Published November 3, 2023

A meeting held between the Election Commission of Pakistan and President Arif Alvi has yielded a specific date for the next general elections: Feb 8, 2024. Earlier in the day, the ECP had informed the court that it had scheduled the date for Feb 11, but was told to consult the president.

The agreement has come as a relief to those who believed that polls would not be held anytime soon. No doubt, it is very welcome news, even if it means that the ECP will once again be breaking its word as the date represents a slight delay from the ‘end of January’ timeline, which the electoral body gave in late September and affirmed last week.

It also represents a 95-day violation of the deadline to hold elections according to the Constitution. The court, while hearing the matter, had rubbished the assertion of the law ministry and ECP that the president had no authority to give election dates.

It seems this matter has now attained finality. While dictating the court’s order, Chief Justice Qazi Faez Isa said that whatever date is decided by the ECP and the president will have to be implemented. “The final date for polls will be announced from the Supreme Court,” he said.

This should be the cue for the ECP and all political parties to begin election preparations in earnest. The former has three months to ensure a ‘free, fair, impartial and inclusive election’.

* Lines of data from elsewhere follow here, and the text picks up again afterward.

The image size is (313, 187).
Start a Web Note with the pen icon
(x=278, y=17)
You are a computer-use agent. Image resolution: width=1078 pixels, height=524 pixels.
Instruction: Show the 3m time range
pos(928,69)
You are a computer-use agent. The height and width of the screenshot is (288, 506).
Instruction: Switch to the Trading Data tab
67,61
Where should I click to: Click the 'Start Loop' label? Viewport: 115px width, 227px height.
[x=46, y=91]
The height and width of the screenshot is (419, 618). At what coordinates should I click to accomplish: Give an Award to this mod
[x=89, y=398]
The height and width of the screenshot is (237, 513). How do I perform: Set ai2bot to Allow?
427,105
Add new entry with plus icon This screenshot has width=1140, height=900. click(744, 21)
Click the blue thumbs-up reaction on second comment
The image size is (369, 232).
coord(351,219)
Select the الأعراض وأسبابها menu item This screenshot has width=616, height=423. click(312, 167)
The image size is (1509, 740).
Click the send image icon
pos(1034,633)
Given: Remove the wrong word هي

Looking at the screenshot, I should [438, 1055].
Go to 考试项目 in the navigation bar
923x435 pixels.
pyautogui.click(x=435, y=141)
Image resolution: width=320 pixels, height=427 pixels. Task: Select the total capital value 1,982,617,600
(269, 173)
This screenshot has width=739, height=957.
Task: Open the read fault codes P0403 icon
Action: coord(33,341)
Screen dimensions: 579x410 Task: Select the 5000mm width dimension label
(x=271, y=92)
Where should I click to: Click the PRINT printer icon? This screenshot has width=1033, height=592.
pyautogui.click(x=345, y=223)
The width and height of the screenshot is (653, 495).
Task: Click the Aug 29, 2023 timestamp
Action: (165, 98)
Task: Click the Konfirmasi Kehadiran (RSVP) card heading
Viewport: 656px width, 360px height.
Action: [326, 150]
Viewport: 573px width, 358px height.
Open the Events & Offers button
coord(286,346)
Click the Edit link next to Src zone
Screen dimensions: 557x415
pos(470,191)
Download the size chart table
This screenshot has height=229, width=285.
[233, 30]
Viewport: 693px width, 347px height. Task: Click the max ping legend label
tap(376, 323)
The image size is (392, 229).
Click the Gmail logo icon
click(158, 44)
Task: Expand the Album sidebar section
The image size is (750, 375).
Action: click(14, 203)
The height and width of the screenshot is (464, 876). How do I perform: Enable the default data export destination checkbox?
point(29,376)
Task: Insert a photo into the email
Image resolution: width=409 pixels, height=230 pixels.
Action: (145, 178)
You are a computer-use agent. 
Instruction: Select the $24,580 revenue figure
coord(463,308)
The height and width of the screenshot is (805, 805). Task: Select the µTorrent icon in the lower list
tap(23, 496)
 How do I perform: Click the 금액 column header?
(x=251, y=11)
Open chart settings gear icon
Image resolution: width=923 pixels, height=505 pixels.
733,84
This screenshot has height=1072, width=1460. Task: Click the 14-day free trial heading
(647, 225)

It seems like a tall order, given the prevailing political climate and parties’ repeated complaints about being denied a level playing field. The political parties, too, need to regroup, vet their candidates, organise campaigns and start mobilising voters for the big day. Because so little has been done in preparation for the exercise up till now, they have a long and bumpy road ahead of them. The Supreme Court has given them a head start, and they should take advantage of it.

Now that the fog has lifted, the ECP will be under constant scrutiny. It wilfully violated the Constitution on multiple occasions this year, justifying each violation with the excuse that it was necessary in order to hold elections that could pass a high standard of fairness.

If, after all these violations, the participating parties are still denied an equal opportunity to present their case to the public, then all of it will have been for nothing. It must, at the very least, demonstrate that it was acting in good faith.

There is also talk about giving the delay in elections legal cover under Article 254. However, this should not mean that those who conspired to violate the Constitution are let off without penalty. The consequences must be severe and exemplary for all involved.